• [TASK DIRECTIONS]: Give back an exact copy of the lines below, from the first through the line with "Select the 326.8 MHz legend label"; please stop there.
=== DATA TO USE ===
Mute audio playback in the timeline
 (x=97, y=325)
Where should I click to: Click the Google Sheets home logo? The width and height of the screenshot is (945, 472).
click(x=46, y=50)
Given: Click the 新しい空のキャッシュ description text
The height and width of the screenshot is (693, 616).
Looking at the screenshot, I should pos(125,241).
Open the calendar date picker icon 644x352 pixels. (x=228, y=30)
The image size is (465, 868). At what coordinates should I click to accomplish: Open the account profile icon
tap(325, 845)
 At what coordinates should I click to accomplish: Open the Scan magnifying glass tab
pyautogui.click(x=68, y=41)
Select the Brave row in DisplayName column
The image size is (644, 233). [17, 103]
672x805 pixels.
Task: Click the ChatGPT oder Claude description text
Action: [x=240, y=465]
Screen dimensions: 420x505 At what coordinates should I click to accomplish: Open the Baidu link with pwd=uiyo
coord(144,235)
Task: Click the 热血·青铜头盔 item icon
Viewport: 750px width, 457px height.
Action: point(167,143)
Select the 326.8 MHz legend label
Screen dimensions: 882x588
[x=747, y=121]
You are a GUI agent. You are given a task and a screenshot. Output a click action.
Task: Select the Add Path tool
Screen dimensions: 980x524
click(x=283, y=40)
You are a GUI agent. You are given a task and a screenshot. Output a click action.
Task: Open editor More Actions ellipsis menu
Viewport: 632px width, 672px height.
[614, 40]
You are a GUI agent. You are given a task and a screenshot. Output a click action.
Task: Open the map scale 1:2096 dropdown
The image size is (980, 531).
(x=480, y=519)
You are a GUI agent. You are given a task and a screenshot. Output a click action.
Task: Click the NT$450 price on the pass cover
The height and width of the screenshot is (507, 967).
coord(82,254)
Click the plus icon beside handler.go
===
• [THE ANSWER]:
Mute audio playback in the timeline
 (x=97, y=325)
Where should I click to: Click the Google Sheets home logo? The width and height of the screenshot is (945, 472).
click(x=46, y=50)
Given: Click the 新しい空のキャッシュ description text
The height and width of the screenshot is (693, 616).
Looking at the screenshot, I should pos(125,241).
Open the calendar date picker icon 644x352 pixels. (x=228, y=30)
The image size is (465, 868). At what coordinates should I click to accomplish: Open the account profile icon
tap(325, 845)
 At what coordinates should I click to accomplish: Open the Scan magnifying glass tab
pyautogui.click(x=68, y=41)
Select the Brave row in DisplayName column
The image size is (644, 233). [17, 103]
672x805 pixels.
Task: Click the ChatGPT oder Claude description text
Action: [x=240, y=465]
Screen dimensions: 420x505 At what coordinates should I click to accomplish: Open the Baidu link with pwd=uiyo
coord(144,235)
Task: Click the 热血·青铜头盔 item icon
Viewport: 750px width, 457px height.
Action: point(167,143)
Select the 326.8 MHz legend label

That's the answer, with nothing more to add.